_Your instructions_
Find every line in the items below that contains the word "should", and copy each of those lines.

_Given information_
◇ ◇ ◇ ◇ ◇ ◇ ◇

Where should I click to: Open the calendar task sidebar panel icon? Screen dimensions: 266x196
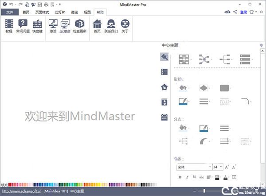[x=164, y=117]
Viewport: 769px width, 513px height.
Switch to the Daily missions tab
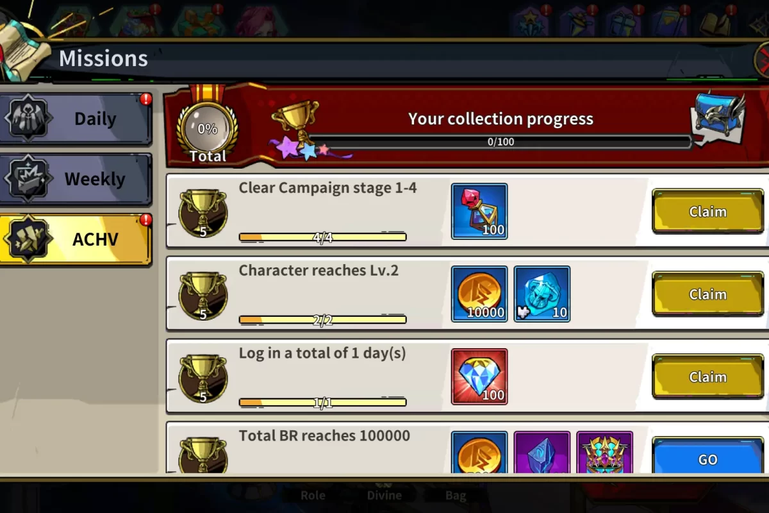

◇ ◇ ◇ ◇ ◇ ◇ ◇

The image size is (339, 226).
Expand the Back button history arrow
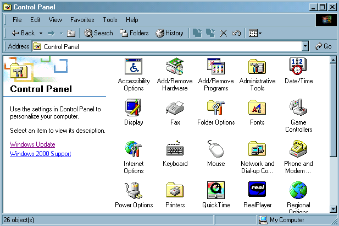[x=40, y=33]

◇ ◇ ◇ ◇ ◇ ◇ ◇

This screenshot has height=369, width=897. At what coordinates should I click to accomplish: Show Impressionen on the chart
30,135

◇ ◇ ◇ ◇ ◇ ◇ ◇

_Exercise output_
Where should I click to: Open the calendar task sidebar panel icon? Screen dimensions: 266x196
This screenshot has height=369, width=897. At what coordinates should I click to accomplish: Show Impressionen on the chart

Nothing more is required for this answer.